夜通し僕たちは愛し合いました。見つめ合い、指を組み合わせ、呼吸を感じて。
「兄さん、愛してる、兄さん」
「俺も愛してる、瞬」
罪深い僕たちにも、時間は平等に与えられました。長い夜でした。結局一睡もせずにモーニングを食べ、チェックアウトの時間を送らせて仮眠を取りました。
兄は社会との繋がりを取り戻すことに決めたようです。バイト先に戻ってきてくれました。皆が温かく迎えました。遺産の管理もありますし、以前よりはシフトを減らしていましたが。
安心した僕は、また絵理さんのバーへ通うようになりました。彼女の店は年齢層が高く、僕と同い年くらいのお客さんと会うことは滅多にありませんでした。
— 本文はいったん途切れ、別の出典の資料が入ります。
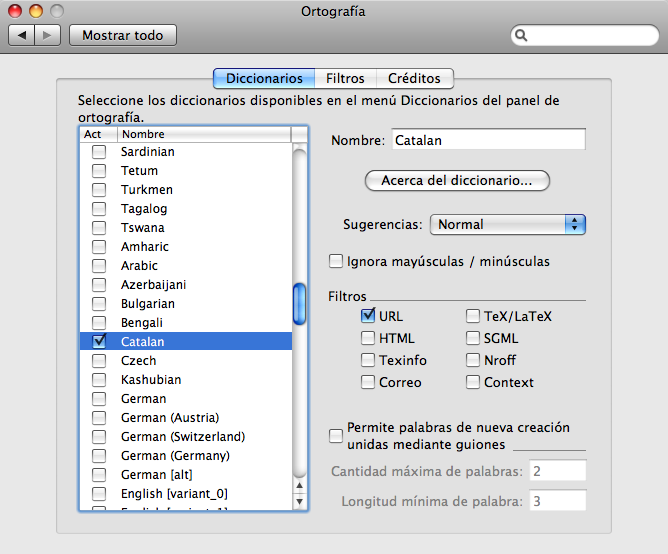This screenshot has height=554, width=668.
Task: Uncheck the Catalan dictionary checkbox
Action: pyautogui.click(x=99, y=341)
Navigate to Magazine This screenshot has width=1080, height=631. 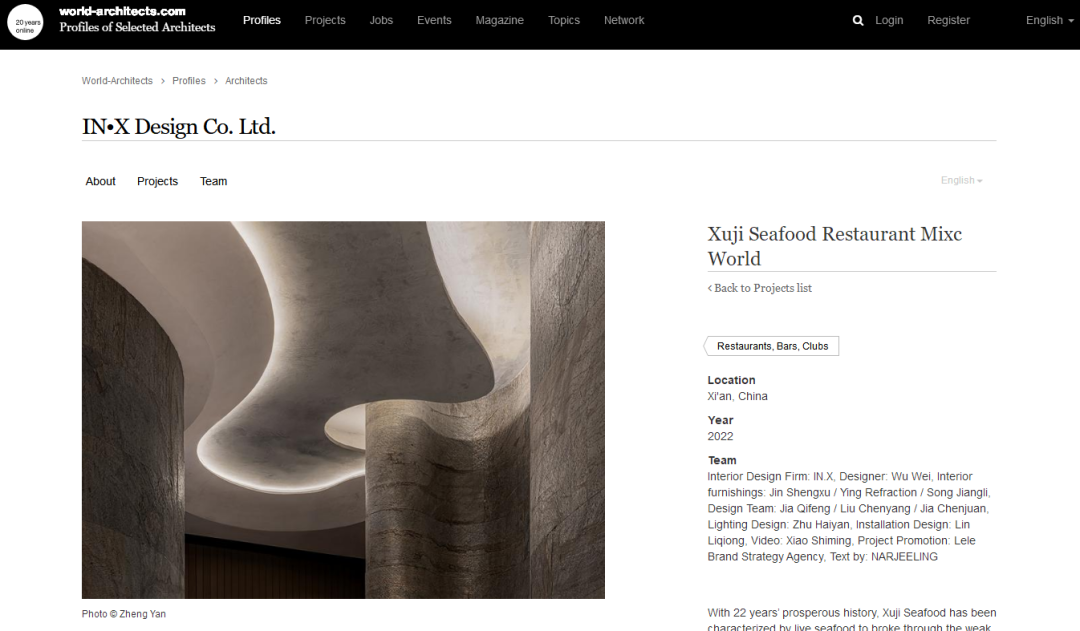[499, 20]
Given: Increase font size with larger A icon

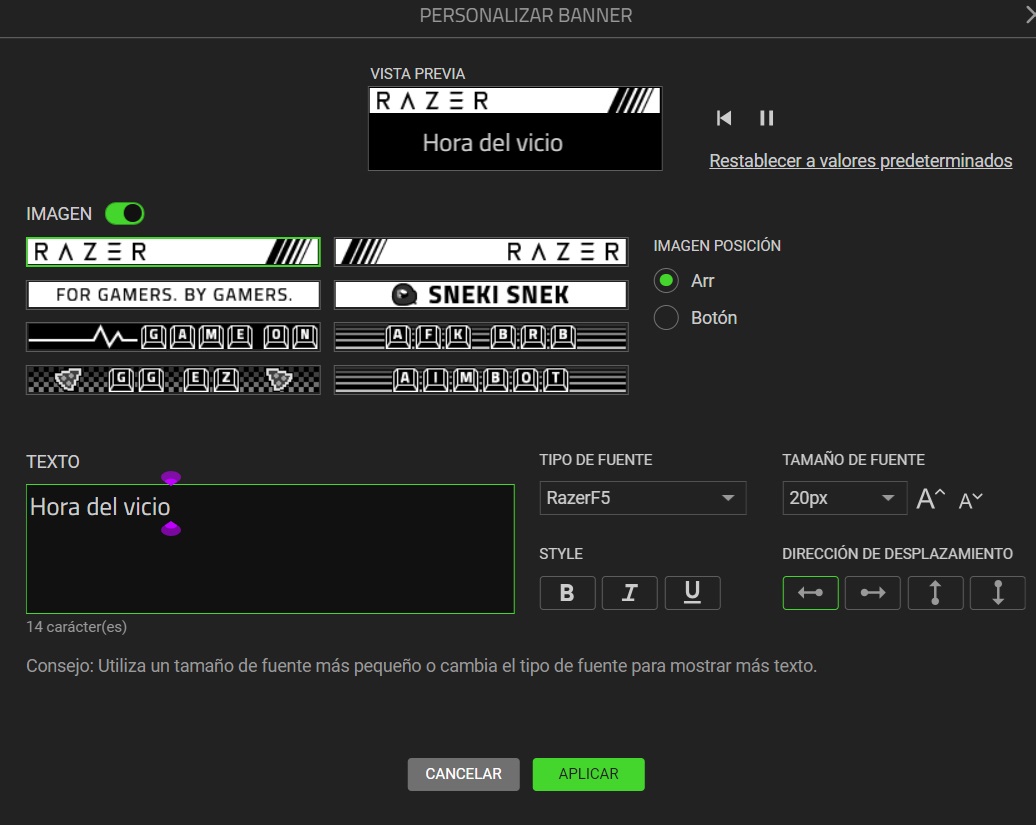Looking at the screenshot, I should 930,499.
いくつか誘惑はありました。それに勝てずに、女性と寝たこともありました。三十代くらいのお姉さんでした。
「瞬くん、可愛いね。私のものになる?」
悦んでくれたのでしょう。そう言われました。
「実は僕、もう誰かのものなんですよ」
「じゃあ、私とは浮気? 悪い子だ」
僕はお姉さんの柔らかな胸に埋もれました。女性にしかない魅力でした。僕は本来、女性の方が好きなのでしょうね。兄に曲げられただけで。ただ、一度男性の肉体を知ってしまうと、戻れなくなったのです。彼女には悪いけれど、やはり兄の方がいいなと思いました。
そして、十二月になり、バイト先に新しく女の子が入ってきました。
「これからよろしく、奈々ちゃん。お兄さんのことは、そうだなぁ……瞬さん、って呼んでいいよ」
「はい、瞬さん」
ぞわり、と胸がうずきました。また、始まったのです。そして、そのことは、兄もお見通しでした。